Carina crossed her arms and sighed. “So then, there’s not much I can do—”

“But I did hear a rumor in the palace that Prince Tristan was ambushed in those mountains.”

“Okay—do you know how?” Carina replied, not holding her breath.

“No,” Maura answered, sounding oddly amused. “But I do know that the prince wasn’t actually dead.”

“Wait—what?” Carina shook her head as she pushed against the wall and rose unsteadily to her feet. “What do you mean?”

“His death was faked,” Maura replied with a shrug. “I know because he turned up at the palace shortly before Queen Eleanora was murdered.”

Resisting the urge to ask why Maura hadn’t led with that bit of information, Carina leaned back against the wall with a sigh. “I suppose that might come in handy later. Anything else?”

Maura snorted. “Knowing the future might be helpful, but training my magic in the meantime would be better for your survival.”

“Right,” Carina looked down at her chest that had stopped glowing like some weird alien movie. “Exactly how do I do that?”

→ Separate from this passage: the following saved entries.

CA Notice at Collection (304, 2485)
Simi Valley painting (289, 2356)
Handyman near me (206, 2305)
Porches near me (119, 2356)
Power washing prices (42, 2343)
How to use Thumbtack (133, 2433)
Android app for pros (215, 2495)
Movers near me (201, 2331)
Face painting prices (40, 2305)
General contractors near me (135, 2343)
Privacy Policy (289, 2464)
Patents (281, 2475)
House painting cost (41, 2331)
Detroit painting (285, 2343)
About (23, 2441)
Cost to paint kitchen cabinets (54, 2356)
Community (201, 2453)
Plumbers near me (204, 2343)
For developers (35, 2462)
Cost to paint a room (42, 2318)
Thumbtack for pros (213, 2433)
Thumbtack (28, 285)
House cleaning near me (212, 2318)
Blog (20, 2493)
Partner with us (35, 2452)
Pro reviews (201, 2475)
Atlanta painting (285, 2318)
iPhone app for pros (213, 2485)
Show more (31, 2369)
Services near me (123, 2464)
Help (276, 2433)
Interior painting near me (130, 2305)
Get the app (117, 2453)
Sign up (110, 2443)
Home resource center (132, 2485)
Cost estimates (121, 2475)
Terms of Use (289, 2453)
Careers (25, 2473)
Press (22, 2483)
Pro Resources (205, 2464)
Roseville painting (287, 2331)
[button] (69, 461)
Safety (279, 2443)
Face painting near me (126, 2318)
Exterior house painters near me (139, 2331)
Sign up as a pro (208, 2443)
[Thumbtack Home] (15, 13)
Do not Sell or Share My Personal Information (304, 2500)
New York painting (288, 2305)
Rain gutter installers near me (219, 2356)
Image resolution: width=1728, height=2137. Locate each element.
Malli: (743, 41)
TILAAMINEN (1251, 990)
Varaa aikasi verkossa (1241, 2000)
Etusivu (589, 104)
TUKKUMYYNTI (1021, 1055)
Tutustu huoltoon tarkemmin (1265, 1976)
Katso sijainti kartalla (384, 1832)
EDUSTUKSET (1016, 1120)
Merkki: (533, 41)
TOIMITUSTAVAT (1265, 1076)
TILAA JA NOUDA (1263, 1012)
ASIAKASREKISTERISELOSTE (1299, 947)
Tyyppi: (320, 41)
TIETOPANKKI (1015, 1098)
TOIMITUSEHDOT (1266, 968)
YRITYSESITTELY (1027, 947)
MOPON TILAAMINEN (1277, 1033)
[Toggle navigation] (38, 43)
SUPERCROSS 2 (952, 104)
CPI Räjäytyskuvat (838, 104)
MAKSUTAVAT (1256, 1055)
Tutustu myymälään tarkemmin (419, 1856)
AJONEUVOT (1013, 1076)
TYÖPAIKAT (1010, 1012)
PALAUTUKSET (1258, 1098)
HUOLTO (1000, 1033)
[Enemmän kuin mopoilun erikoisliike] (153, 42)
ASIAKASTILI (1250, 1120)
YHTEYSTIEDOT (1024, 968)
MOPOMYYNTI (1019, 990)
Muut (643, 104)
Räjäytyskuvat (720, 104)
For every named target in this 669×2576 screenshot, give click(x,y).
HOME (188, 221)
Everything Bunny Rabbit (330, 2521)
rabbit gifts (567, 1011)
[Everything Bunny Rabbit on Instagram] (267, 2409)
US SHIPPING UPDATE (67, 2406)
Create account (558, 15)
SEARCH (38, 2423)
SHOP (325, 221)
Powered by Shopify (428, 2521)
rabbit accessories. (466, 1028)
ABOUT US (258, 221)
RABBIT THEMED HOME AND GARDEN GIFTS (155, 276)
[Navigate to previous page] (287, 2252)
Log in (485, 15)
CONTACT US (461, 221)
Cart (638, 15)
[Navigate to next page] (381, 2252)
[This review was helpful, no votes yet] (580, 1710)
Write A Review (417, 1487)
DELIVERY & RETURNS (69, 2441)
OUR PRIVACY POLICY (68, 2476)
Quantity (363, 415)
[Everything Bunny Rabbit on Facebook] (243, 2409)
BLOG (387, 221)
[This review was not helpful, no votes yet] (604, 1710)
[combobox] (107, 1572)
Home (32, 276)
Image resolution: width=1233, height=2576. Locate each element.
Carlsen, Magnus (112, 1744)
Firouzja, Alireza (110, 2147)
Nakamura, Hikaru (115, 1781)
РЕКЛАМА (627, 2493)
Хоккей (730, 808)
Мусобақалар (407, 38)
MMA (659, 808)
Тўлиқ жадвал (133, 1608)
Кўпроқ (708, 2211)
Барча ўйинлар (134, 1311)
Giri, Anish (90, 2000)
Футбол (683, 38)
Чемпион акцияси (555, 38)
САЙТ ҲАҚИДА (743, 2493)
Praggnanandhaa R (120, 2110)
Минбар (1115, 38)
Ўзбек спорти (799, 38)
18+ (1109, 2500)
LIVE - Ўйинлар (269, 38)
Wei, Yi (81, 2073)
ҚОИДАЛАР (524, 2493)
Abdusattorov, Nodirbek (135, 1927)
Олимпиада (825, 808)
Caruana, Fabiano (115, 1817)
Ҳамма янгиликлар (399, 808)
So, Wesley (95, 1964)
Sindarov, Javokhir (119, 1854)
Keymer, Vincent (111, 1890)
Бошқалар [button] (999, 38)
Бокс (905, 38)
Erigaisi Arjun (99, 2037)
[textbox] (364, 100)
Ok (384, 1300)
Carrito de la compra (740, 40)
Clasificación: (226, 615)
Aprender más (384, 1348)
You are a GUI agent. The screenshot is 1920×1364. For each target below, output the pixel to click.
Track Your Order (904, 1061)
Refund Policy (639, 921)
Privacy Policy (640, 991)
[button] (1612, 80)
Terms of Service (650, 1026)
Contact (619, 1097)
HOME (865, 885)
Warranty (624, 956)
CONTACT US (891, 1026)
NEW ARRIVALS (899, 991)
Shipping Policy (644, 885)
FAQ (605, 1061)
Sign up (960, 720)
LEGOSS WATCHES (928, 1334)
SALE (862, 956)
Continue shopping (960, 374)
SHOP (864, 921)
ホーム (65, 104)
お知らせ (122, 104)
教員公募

Maura grimaced and shrugged as she looked away. “As I said, I was never quite able to master it.”

Carina shook her head. “Well then, until I figure out how this magic business works, it’s probably best not to rely on it too much.”

“Alright.” Maura turned towards the door as if listening to something in the distance. “But you should be careful when and how you use it.”

“I should—why?”

The ghost turned back to face Carina with a malicious grin. “Because they burn witches in Lafeara.”

Carina exhaled as the sound of footsteps on the steps echoed in her direction. “Of course—they do.”